Los multimillonarios del mundo, antaño operadores invisibles tras bastidores, han abandonado toda pretensión de neutralidad o filantropía y se han lanzado de lleno a la escena política, consolidando una oligarquía fascista global que ya no teme mostrarse como el verdadero poder detrás del poder. Con sus fortunas obscenas —acumuladas sobre el sudor precarizado de millones—, estos titanes del capital se han aliado, de forma abierta o encubierta, con el nuevo emperador, financiando campañas, algoritmos, guerras culturales y legislaciones a su medida. Sus intereses son claros: desmantelar los restos del Estado social, privatizar todo lo que se pueda privatizar y colocar al planeta entero como una mercancía más en sus portafolios de inversión. Han abolido toda frontera entre el mercado y el Estado, convirtiendo la política en una rama menor de la economía especulativa. Lo que antes era dominio sutil hoy es dictado directo: los ricos gobiernan, los pueblos obedecen, o son descartables.

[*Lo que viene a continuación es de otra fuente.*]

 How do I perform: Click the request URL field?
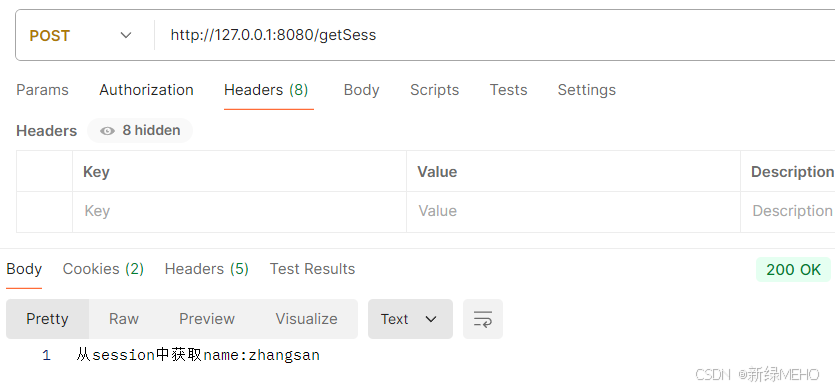pyautogui.click(x=495, y=35)
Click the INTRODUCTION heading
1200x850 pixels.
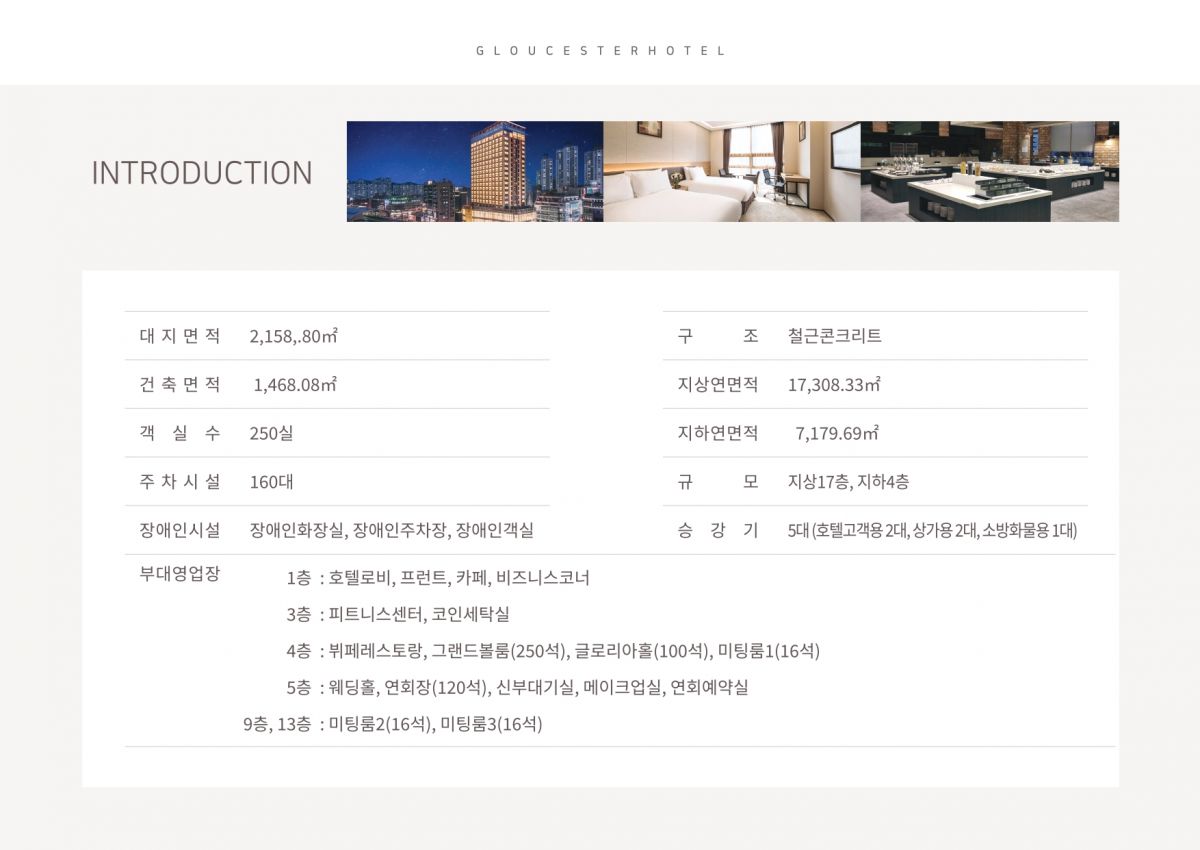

Las consecuencias de la guerra comercial desatada por el emperador Trump contra China no son meras disputas arancelarias: son el preludio de una tormenta global. Lo que comenzó como una disputa por hegemonía tecnológica y control de cadenas de suministro podría desencadenar una inflación desbocada en todos los rincones del planeta, encareciendo alimentos, medicinas, energía y bienes esenciales. En esta nueva fase del capitalismo de guerra, es muy posible que las economías periféricas colapsen, que las deudas se tornen impagables y que los conflictos sociales sean sofocados mediante una represión brutal y sistemática. El caos podría generalizarse, con países que tal vez se desmoronen, regiones que entren en guerra y oleadas migratorias que huyan desesperadamente de territorios transformados en desiertos económicos y ecológicos. No sería improbable que, mientras tanto, los amos del capital se rearmen y vendan armas a todos los bandos, participando así de un banquete necropolítico que podría convertir cada crisis en una nueva oportunidad de negocios obscena.
Lo que vendría, entonces, podría no ser simplemente una etapa más de decadencia, sino un escenario en el que la escasez sea administrada deliberadamente, donde el hambre funcione como herramienta de dominación y las naciones se vean obligadas a escoger entre la servidumbre o el colapso. En este horizonte posible, la humanidad podría rendirse ante su propia pulsión de muerte, aplaudiendo y consumiendo, como último acto de negación, el espectáculo terminal de su autodestrucción.